Implicit data copy to device for allocated arrays using compilation option -stdpar=gpu

rene.puttin · May 15, 2023, 7:44am

Dear NVIDIA-HPC team,

the following test code (provided in C and Fortran) shows an unexpected behaviour when compiled with option -stdpar=gpu.
The OpenACC directive specifies array x as present, but the array is not copied to the device beforehand. Therefore the code should abort.

#include <stdio.h>

int main(void)
{

    const int n = 1000000;
#ifndef ALLOC
    float x[n];
#else
    float* x;
#endif
    float avg_i;
    int i;

#ifdef ALLOC
    x = (float*) malloc(n * sizeof(float));
#endif

    for (i = 0; i < n; i++)
       x[i] = 1.0;

    avg_i = 0.0;
    for (i = 0; i < n; i++)
       avg_i += x[i];
    avg_i /= n;
    printf("avg(x): %f\n", avg_i);

#pragma acc parallel loop present(x)
    for (i = 0; i < n; i++)
       x[i] = x[i] + 1.0;
    printf("cudaError: %s\n", cudaGetErrorString(cudaGetLastError()));

    avg_i = 0.0;
    for (i = 0; i < n; i++)
       avg_i += x[i];
    avg_i /= n;
    printf("avg(x): %f\n", avg_i);

#ifdef ALLOC
    free(x);
#endif

}

The code behaves correctly when compiled with the following options:
nvc++ -cpp -acc=gpu -Minfo=all -fast test_simple.cu -o test_c_simple

It aborts (as expected since a present clause without previous data copy is used) with the array message:
FATAL ERROR: data in PRESENT clause was not found on device 1: name=x[:] host:0x2afdf9389010 file:/home/rputtin/test/OpenACC/saxpy/test_simple.cu main line:29

In order to compile the code with manually allocated arrays the preprocessor macro ALLOC can be used:
nvc++ -DALLOC -cpp -acc=gpu -Minfo=all -fast test_simple.cu -o test_c_simple
With these options the code still behaves correctly (and aborts).
********************
=== Given task ===
Continue the forum post above about implicit data copies under -stdpar=gpu, picking up right after its last sentence.

=== Provided material ===
********************
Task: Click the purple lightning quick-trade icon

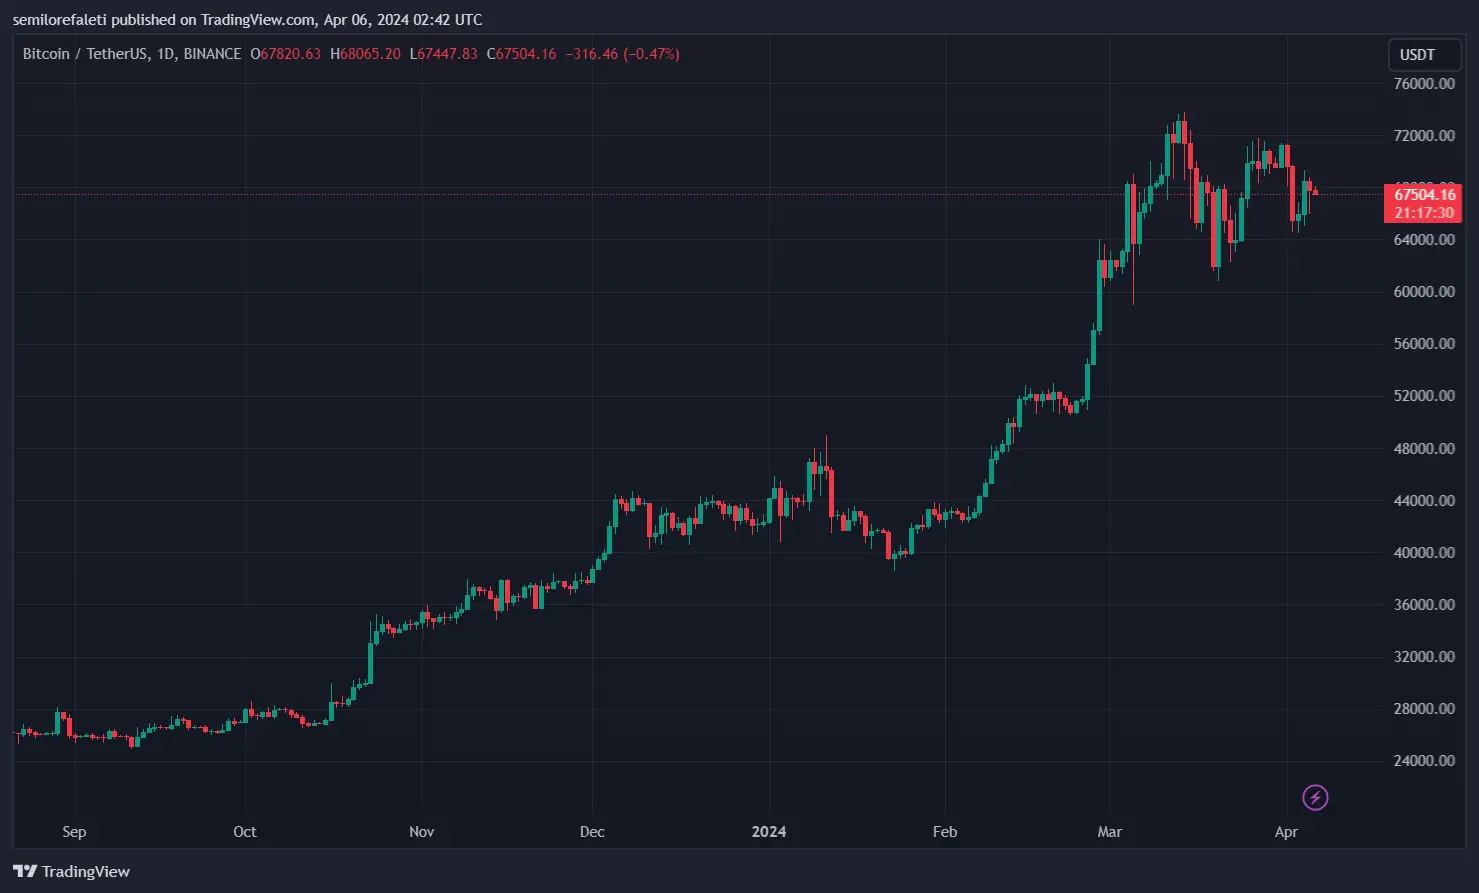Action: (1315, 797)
********************
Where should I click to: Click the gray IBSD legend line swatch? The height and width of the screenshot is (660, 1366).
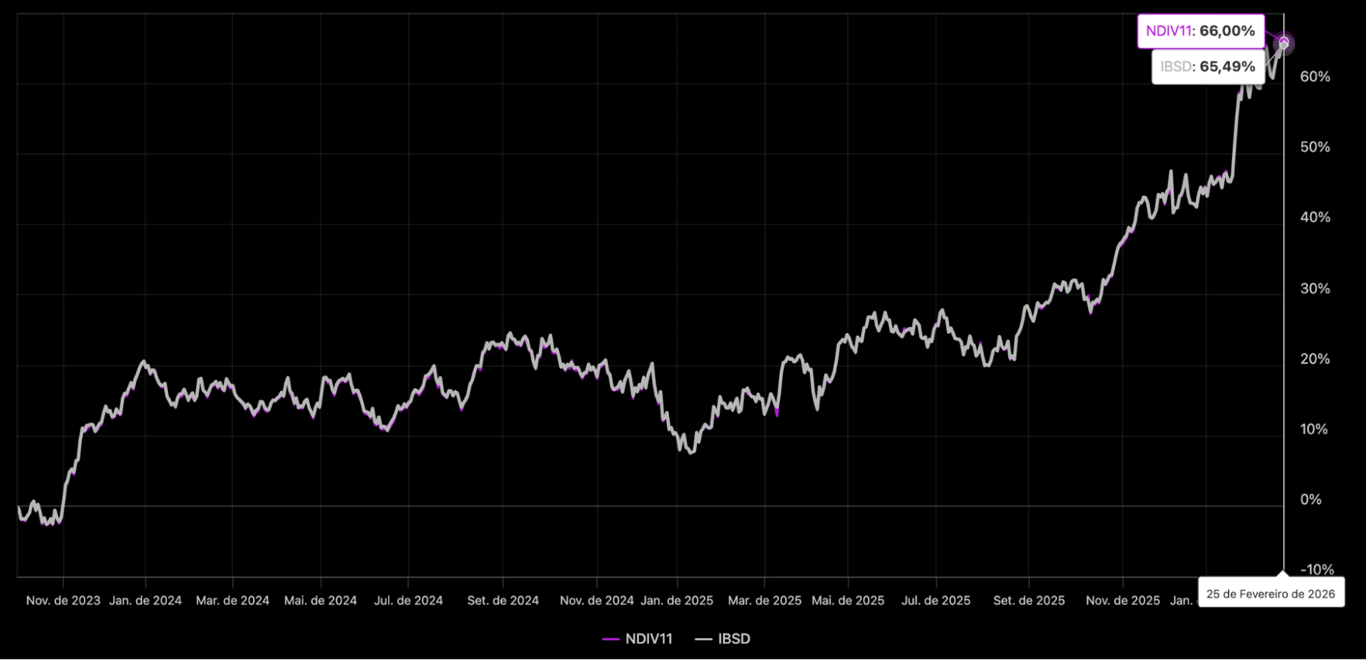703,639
********************
=== Final result ===
But when compiler option -stdpar=gpu is added the code finishes without abort:
nvc++ -DALLOC -cpp -stdpar=gpu -acc=gpu -Minfo=all -fast test_simple.cu -o test_c_simple
The code finishes properly and produces correct results. This seems to imply that the array x is copied to and from the device although the present clause is set.

The same behaviour can also be overserved with the corresponding Fortran code:

program main

    use cudafor

    implicit none

    integer, parameter :: n = 1000000
#ifndef ALLOC
    real :: x(n)
#else
    real,allocatable :: x(:)
#endif
    integer :: i

#ifdef ALLOC
    allocate(x(n))
#endif

    do i = 1, n
       x(i) = 1.0
    enddo

    print *, "avg(x):", sum(x)/n
!$acc parallel loop present(x)
    do i = 1, n
       x(i) = x(i) + 1.0
    end do
!$acc end parallel loop
    print *, "cudaError:", cudaGetErrorString(cudaGetLastError());
    print *, "avg(x):", sum(x)/n

#ifdef ALLOC
    deallocate(x)
#endif

end program

This simplified test code is an excerpt from a more complex test code, which measures times for computation and data copy to/from device separately.
In the more complex test code one can explictly observe timings for copying to / from device (triggered by OpenACC / OpenMP directives). But when using manually allocated arrays and option -stdpar=gpu the explicit copying times disappear, but the timings in the parallel loops increase by an equivalent amount of time.

So, in summary it seems that compiler option -stdpar=gpu disables manual data handling for manually allocated arrays but instead generates implicit data copying operation, even when not necessary.

Is there a reason for this behaviour? Is this intended or is a compiler problem?

Thanks a lot your support and regards,

Rene’

MatColgrove · May 15, 2023, 4:32pm

Hi Rene,

When using C++ or Fortran Standard Language Parallelism (i.e. -stdpar), CUDA Unified Memory is enabled by default (i.e. -gpu=managed is set). UM is only available for use with allocated heap memory and why the data is present when you allocate the data. However when using static memory, the memory is not present on the device, and hence the error.

To disable UM when using -stdpar, add the flag “-gpu=nomanaged”.

% nvc++ -DALLOC -cpp -stdpar=gpu -acc=gpu -Minfo=all -fast test_simple.cu -o test_c_simple -gpu=nomanaged
main:
     19, Memory set idiom, loop replaced by call to __c_mset4
     23, Loop not fused: function call before adjacent loop
         Generated vector simd code for the loop containing reductions
     29, Generating present(x[:])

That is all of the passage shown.